* _RECORDED INFORMATION_:
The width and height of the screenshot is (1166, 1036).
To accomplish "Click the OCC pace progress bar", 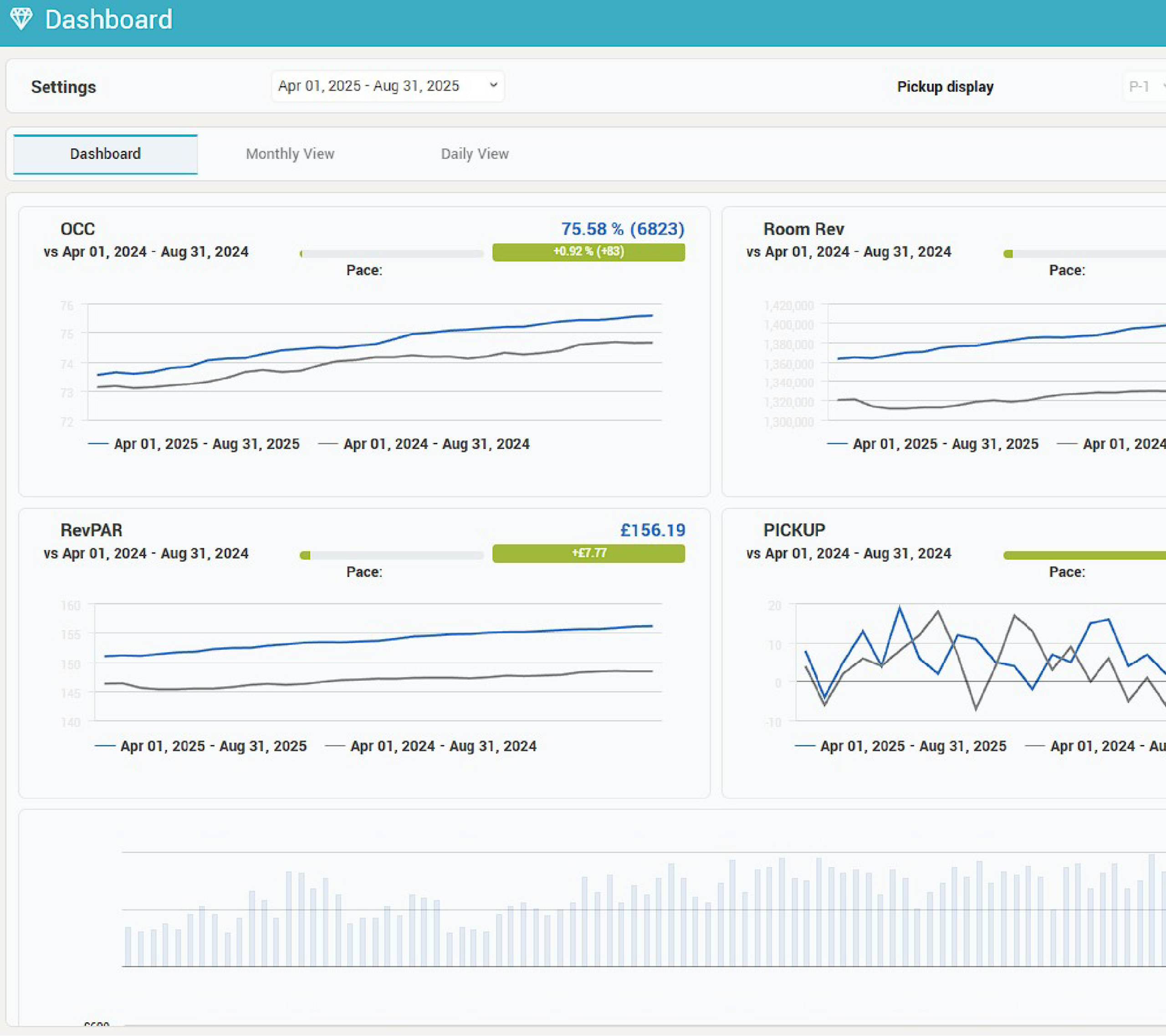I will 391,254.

...

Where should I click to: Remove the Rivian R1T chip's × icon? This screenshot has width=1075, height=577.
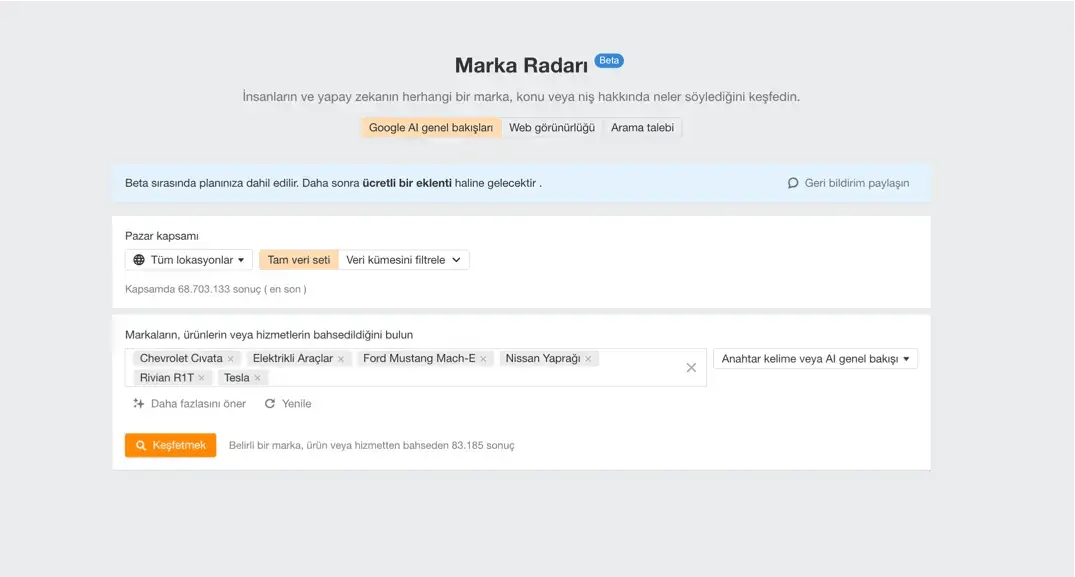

--

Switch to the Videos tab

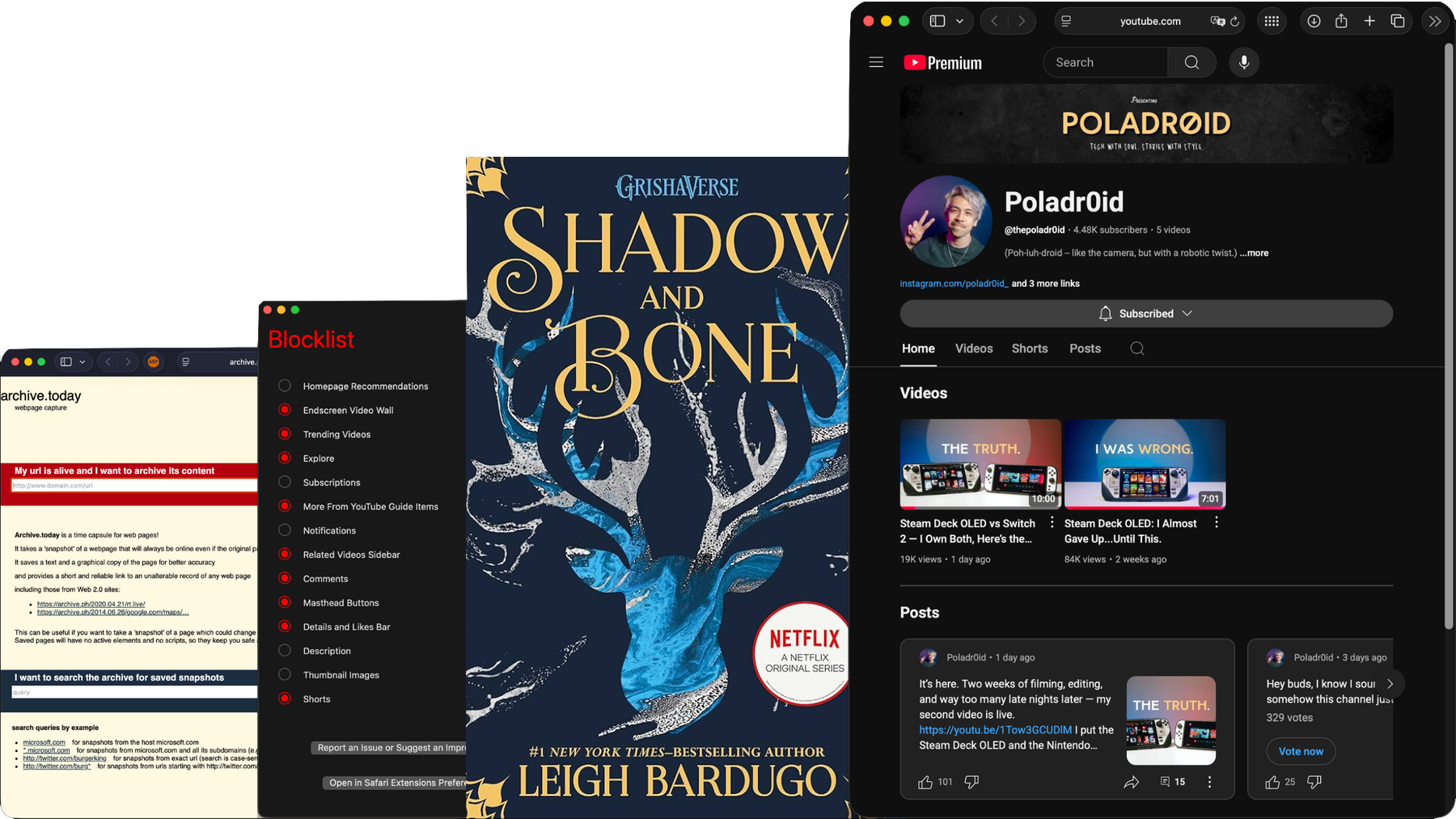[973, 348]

* _TASK INSTRUCTIONS_: Take every line of the material that contains the word "height", and copy it.

* _RESULT OF THIS EXERCISE_:
The width and height of the screenshot is (1166, 1036).
Where should I click to: Remove the Rivian R1T chip's × icon? This screenshot has width=1075, height=577.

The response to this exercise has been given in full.